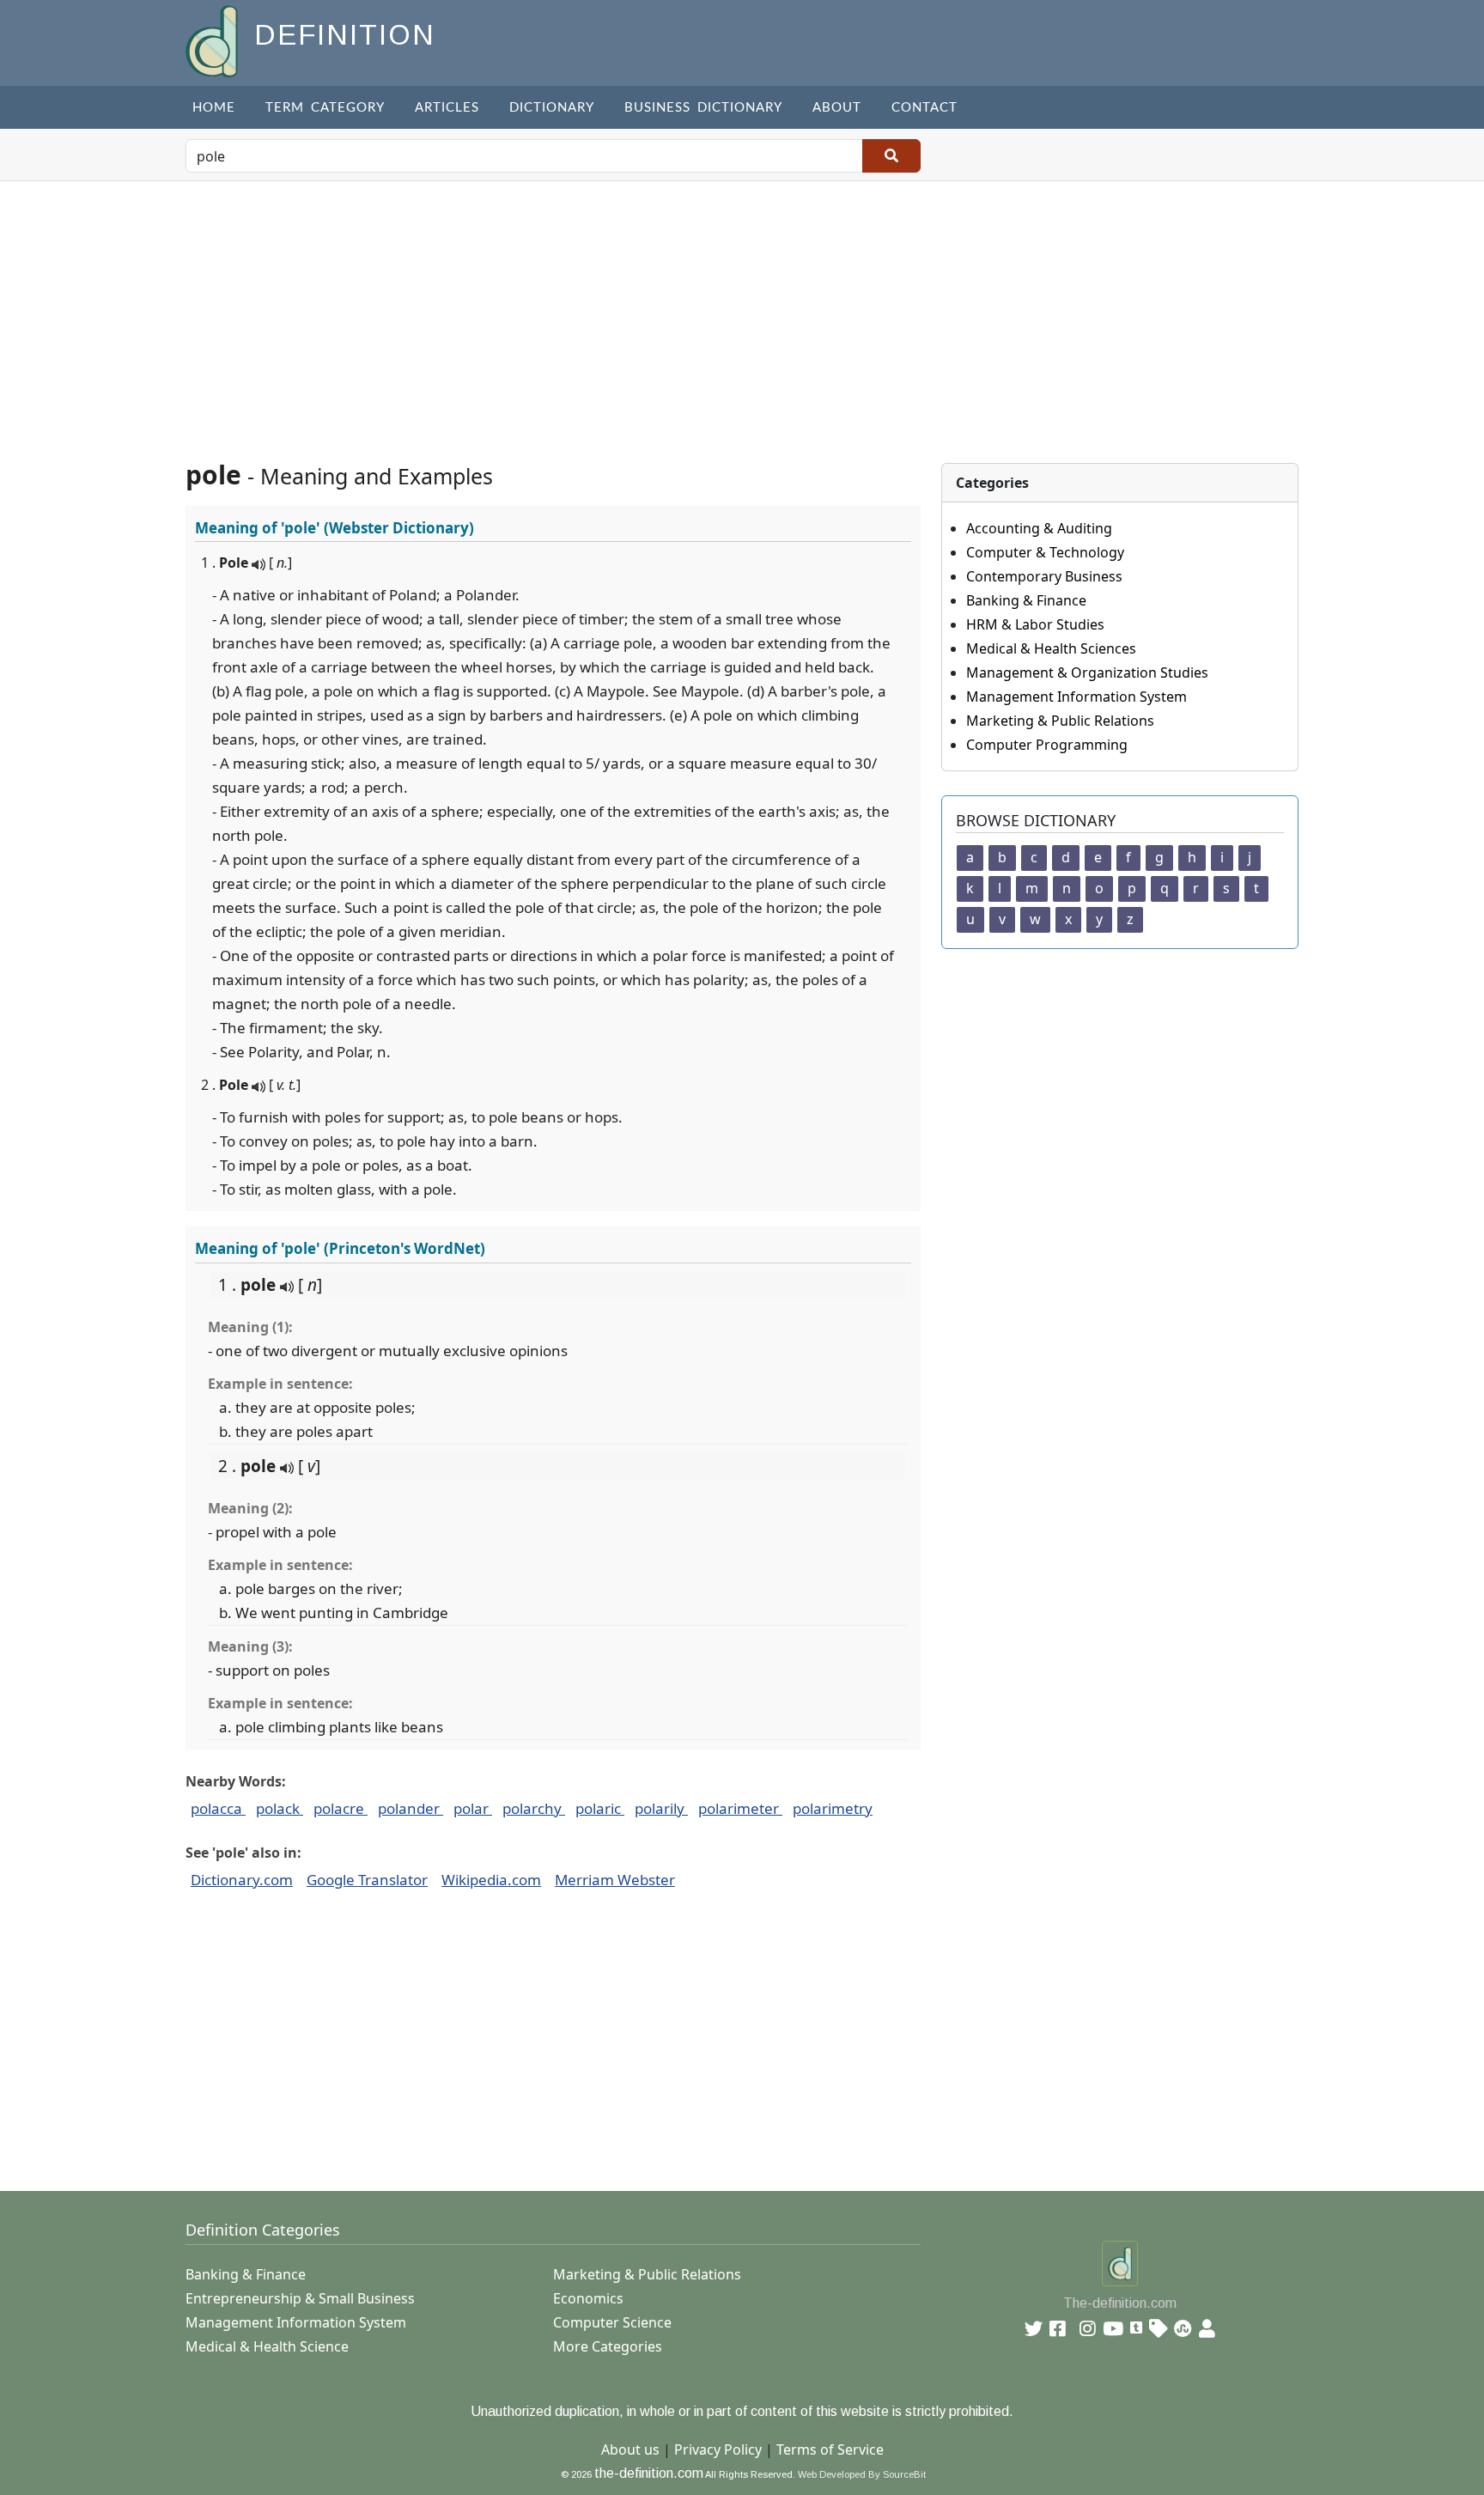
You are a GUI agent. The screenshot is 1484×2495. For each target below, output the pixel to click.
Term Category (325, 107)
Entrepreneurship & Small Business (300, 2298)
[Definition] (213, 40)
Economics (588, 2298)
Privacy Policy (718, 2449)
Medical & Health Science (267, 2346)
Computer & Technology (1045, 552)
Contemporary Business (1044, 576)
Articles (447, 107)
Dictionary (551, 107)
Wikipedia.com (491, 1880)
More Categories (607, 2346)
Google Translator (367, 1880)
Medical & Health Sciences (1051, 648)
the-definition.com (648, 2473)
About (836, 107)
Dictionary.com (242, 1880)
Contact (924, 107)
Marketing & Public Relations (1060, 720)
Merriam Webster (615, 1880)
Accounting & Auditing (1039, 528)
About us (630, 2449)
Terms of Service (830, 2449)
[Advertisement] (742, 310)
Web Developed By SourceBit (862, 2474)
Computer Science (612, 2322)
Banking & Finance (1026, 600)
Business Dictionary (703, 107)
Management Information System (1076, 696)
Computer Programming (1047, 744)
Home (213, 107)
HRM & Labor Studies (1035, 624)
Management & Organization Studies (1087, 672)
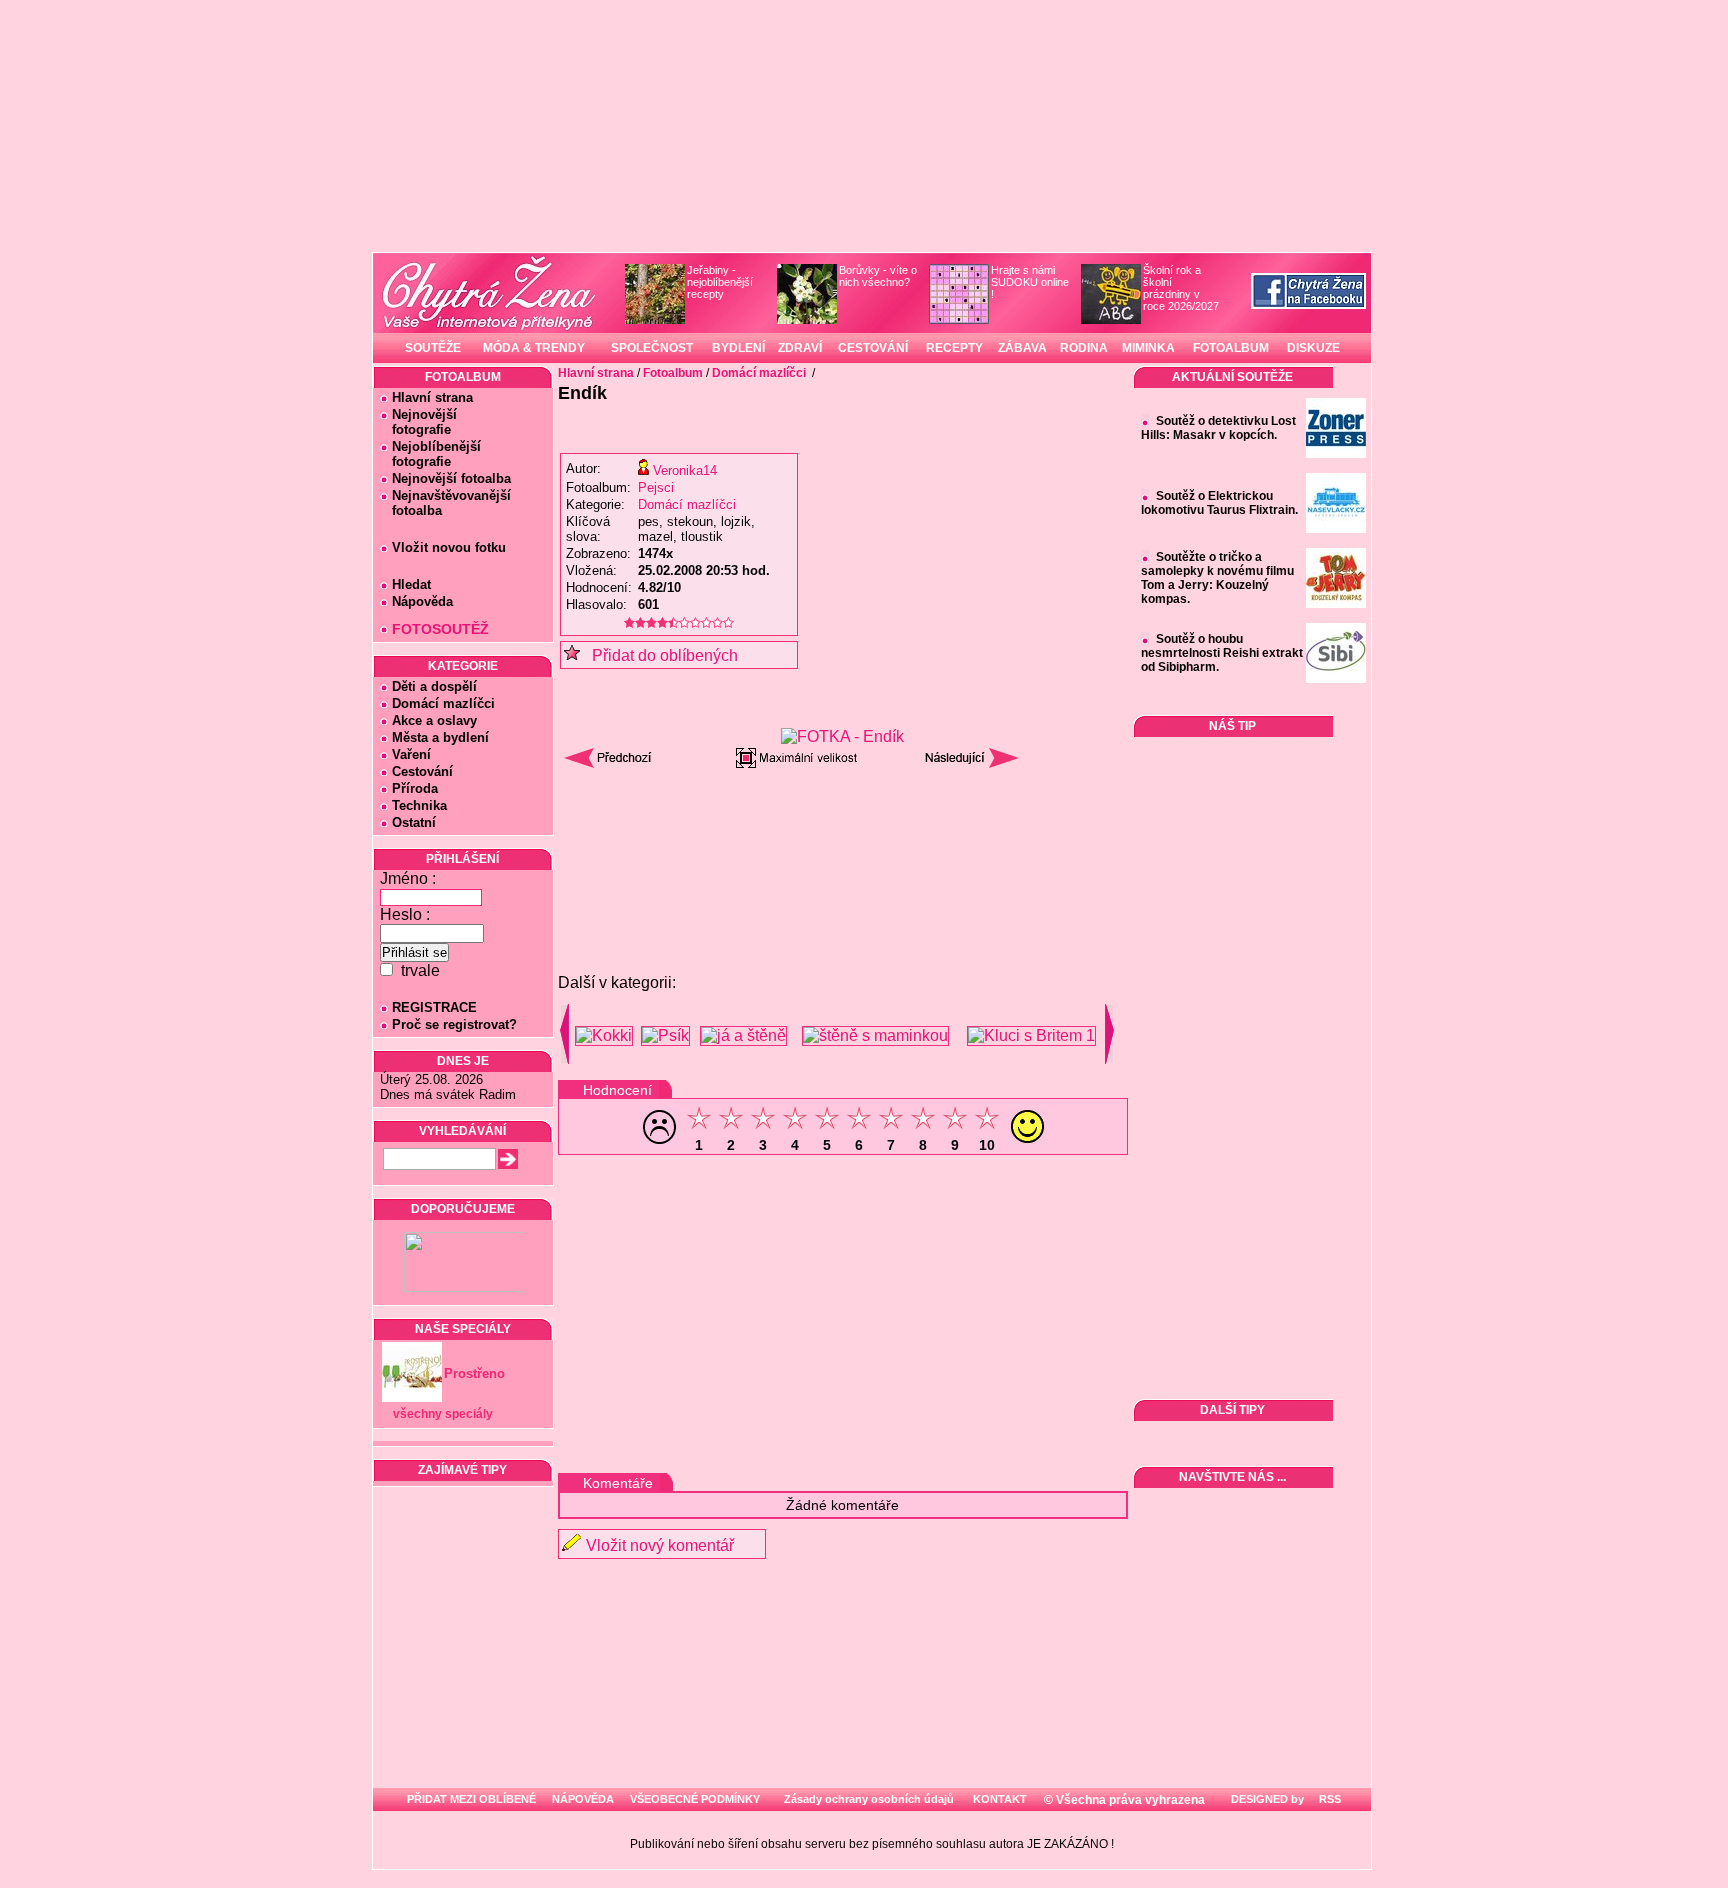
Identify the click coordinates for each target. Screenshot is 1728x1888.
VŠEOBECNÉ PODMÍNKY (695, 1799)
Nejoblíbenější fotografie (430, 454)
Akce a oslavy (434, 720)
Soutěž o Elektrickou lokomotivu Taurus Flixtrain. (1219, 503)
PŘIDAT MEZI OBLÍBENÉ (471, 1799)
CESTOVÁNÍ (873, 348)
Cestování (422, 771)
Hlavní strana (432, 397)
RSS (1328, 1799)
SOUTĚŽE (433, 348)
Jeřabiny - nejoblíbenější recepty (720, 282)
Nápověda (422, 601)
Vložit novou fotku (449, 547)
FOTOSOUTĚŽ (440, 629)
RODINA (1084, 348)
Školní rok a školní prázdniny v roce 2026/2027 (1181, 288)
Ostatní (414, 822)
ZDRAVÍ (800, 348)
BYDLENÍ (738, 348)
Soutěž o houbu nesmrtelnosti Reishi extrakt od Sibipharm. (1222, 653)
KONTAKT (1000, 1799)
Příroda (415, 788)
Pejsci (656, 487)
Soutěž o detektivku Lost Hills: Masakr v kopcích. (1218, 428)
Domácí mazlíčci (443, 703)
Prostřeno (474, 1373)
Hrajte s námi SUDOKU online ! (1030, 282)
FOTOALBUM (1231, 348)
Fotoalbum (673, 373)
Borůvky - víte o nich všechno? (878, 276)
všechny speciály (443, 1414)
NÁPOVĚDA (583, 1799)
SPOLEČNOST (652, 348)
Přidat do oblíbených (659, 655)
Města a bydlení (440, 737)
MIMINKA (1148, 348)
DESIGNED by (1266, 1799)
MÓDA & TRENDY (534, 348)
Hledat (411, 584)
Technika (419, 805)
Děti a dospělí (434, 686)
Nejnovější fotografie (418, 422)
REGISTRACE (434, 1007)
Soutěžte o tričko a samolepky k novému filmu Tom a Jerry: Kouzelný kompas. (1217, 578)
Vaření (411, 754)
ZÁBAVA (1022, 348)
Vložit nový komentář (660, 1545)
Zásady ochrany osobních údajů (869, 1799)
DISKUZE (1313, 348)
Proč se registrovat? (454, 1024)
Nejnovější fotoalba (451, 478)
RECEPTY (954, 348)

────────────────

- **Task statement**: Only the lines above that hold "fotografie" are wanted. Show every one of them.

- **Problem solution**:
Nejoblíbenější fotografie (430, 454)
Nejnovější fotografie (418, 422)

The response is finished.